§ **TASKS FOR THIS EXERCISE**
a) In the Grand Rapids smoking thread, which BBQ sauce does Ray call his favorite?
b) Write the next part of the Grand Rapids smoking thread, starting after its final sentence.

§ **TEXT PASSAGE**

# Smoking in Grand Rapids Mi



## rayegg (May 18, 2015)

Hello everyone, my name is Ray, I live by Grand Rapids Michigan. I love to cook, smoke meat and most of all I love to eat. I have a Big Green Egg which I use the most along with a Weber and a Tee Pee for over the fire. I started smoking about 5 years ago when I a friend gave me an egg. Some of the things my family and friends like me to make are Homemade Pizza, Pork Butts, Salmon, Meatballs, Brisket and good ole burgers. I love playing with different kinds of wood to see the changes in flavor. I have Oak, Cherry, Maple, Pear and Apple off my property. I also enjoy cooking in cast iron. I love the outdoors, 4 wheeling, snowmobiling, skiing, camping, walking my dog and biking are a few of my favorite things. I do have to work so I can buy more meat. I work for an organic farm/manufacturer called Food For Thought. I am outside sales selling to specialty stores and grocery stores around the Great Lakes region. I found this site looking for Made In Michigan BBQ Sauce- Checking out the competition. I represent a few different lines as we broker for a few Michigan Companies- My Favorite sauce is Fessler's BBQ Sauce- Formerly Johnny Secreto. I also Like Esch Road Smokie and Hot BBQ Sauce. I look forward to learning from you all!!

Ray


----------



## gary s (May 18, 2015)

*Good morning and welcome to the forum, from another cloudy and rainy day here in East Texas. Lots of great people with tons of information on just about  everything.*

*Gary*


----------



## gary s (May 18, 2015)

Hey Ray, You can make your own BBQ sauce and you know it will be made in Michigan 

Gary


----------



## rayegg (May 18, 2015)

Hi Gary, It's my job to sell BBQ sauce- I work for the manufacturer- I was looking for different sauces to find out what certifications they have- Kosher, Gluten Free, Organic- Supporting local helps my job and the local economy. I do make lots of stuff from scratch just because I want it clean.


----------



## rmmurray (May 18, 2015)

Welcome to SMF! :welcome:
We're glad to have you. The search bar at the top is your most valuable resource here. This forum has been around for over ten years, so there is a good chance that any questions you may have, have already been answered (they may have 10 different answers, but you'll get an instant response non the less).

§ **PROVIDED DATA**
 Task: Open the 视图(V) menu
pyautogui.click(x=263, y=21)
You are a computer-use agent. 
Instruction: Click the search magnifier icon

§ **EXPECTED OUTPUTS**
a) Fessler's BBQ Sauce, formerly Johnny Secreto.

b)
Please be sure to post your smokes along with your process and recipes. We will be glad to help you along the way and we may also learn something new ourselves in the process. Also, don't forget the very important Q view! (We're mad for pics on here [emoji]128513[/emoji])
Always remember to have fun because it's not fun if you have to work at it.
Thanks for joining,
- Ryan


----------



## themule69 (May 20, 2015)

Glad you joined the group. The search bar at the top of any page is your best friend.
About anything you wanna know about smoking/grilling/curing/brining/cutting or slicing
and the list goes on has probably been posted. Remember to post a QVIEW of your smokes.
We are all smoke junkies here and we have to get our fix. If you have questions
Post it and you will probably get 10 replies with 11 different answers. That is
because their are so many different ways to make great Q...
Happy smoken.
David


----------



## handymanstan (May 22, 2015)

Welcome to the forum from Lansing Ray.  And what a great forum it is to learn the art of smoking everything.

We have a Michigan group here.  http://www.smokingmeatforums.com/groups/show/27/michigan-members-group   

If you get a chance check it out and please join if you have not done so yet.

We have a yearly get together and I hope you can make it this year.  We also have occasional cheese smokes here or there so if you can join in please do.

It’s always nice to see another Michigander here.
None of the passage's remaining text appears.